» How to complete this task
In one to three sentences, explain why the host of the 9/11 guest post below had forgotten that 9/11 was coming up.

» Extract provided
Jane over at Taingamala is our guest post for today. When I had asked her if she would do a guest post for me she suggested doing one about 9/11. I thought this was a great idea. However, I am ashamed to say that before she mentioned it I had forgot that 9/11 was coming up. We have had so much going on for our move to Korea that it slipped my mind. It's a poor excuse. While some people might may want to forget that day (they have their reasons and everyone is untitled to them) I am not one of them. I understand why they would but I don't want to forget. I didn't know anyone personally that lost a loved one but this event affected our entire country and being an Army wife I am proud to say that this is the reason why my husband joined. To defend our amazing country. To protect our safety and our freedom at all costs. Even if it means sacrificing his life. Today I pray for every person that lost a loved one, for our heroes and for our country. I am proud to be an American!
Jane really puts into perspective how we should all remember what happened on that day.
I'm Jane and I blog over at Taingamala! Taingamala is a made up word my husband and I use with each other that means I love you, thinking of you, or as a word of support. We are always striving to be the best people we can be and have the strongest marriage which brings us on the adventure to Taingamala. Join us for the ride.
It's hard to believe that anything that happened when I was 13 would have any effect on my life today. When, I was 13 I went to approximately a bazillion Bar/Bat Mitzvahs. (Still some of the best parties I've ever been to. They top some weddings. Certainly, topped mine!) I was a little (code word for WAY) too worried about being "cool". I thought getting onto the yearbook committee was the most important thing in the world. None of these things effect my life now, nor should they or I would be in need of some very serious and expensive therapy. But, something did happen that year that effects me more on a daily basis than any other event in my life.

» Provided records
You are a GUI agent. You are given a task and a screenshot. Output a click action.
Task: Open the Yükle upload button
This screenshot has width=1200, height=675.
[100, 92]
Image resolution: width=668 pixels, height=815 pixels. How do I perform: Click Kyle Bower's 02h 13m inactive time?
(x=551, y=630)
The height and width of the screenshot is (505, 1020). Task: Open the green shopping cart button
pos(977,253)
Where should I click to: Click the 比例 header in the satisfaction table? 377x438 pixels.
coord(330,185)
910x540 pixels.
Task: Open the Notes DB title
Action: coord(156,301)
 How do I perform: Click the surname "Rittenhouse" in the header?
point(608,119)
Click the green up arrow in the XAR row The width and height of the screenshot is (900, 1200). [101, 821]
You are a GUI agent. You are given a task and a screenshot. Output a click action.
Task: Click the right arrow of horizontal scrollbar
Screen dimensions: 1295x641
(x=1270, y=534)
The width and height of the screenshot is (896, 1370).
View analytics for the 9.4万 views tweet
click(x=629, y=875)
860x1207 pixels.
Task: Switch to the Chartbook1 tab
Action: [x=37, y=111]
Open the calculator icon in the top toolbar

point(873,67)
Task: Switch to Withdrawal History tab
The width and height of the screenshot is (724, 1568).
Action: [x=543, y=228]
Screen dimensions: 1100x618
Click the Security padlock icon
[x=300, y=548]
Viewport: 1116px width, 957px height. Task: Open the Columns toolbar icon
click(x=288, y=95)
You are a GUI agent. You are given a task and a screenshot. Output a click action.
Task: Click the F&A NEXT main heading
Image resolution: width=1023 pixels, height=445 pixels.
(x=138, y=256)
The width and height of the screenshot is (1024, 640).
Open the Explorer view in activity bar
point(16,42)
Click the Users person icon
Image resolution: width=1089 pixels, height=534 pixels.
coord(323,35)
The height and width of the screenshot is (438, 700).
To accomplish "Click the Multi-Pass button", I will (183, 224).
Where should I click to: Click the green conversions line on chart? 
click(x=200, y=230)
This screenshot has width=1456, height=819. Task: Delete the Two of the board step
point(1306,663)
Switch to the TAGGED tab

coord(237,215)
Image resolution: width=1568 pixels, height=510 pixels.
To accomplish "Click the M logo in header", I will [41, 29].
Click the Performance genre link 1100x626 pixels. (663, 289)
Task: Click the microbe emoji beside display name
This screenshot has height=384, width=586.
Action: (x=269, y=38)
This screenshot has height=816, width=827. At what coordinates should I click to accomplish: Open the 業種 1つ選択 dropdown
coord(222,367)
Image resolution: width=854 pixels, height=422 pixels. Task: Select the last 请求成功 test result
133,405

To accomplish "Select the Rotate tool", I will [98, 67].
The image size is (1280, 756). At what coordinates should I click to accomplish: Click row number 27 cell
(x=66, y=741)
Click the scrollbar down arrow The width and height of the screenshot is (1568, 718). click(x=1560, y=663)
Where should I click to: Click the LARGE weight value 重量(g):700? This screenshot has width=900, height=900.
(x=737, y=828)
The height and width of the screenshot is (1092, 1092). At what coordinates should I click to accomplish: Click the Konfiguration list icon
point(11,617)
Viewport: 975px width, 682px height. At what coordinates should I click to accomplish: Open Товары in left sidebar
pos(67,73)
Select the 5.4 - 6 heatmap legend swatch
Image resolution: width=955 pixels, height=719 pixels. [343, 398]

» Answer space
The host had forgotten because so much was going on with the move to Korea that the date slipped the host's mind. The host calls this a poor excuse.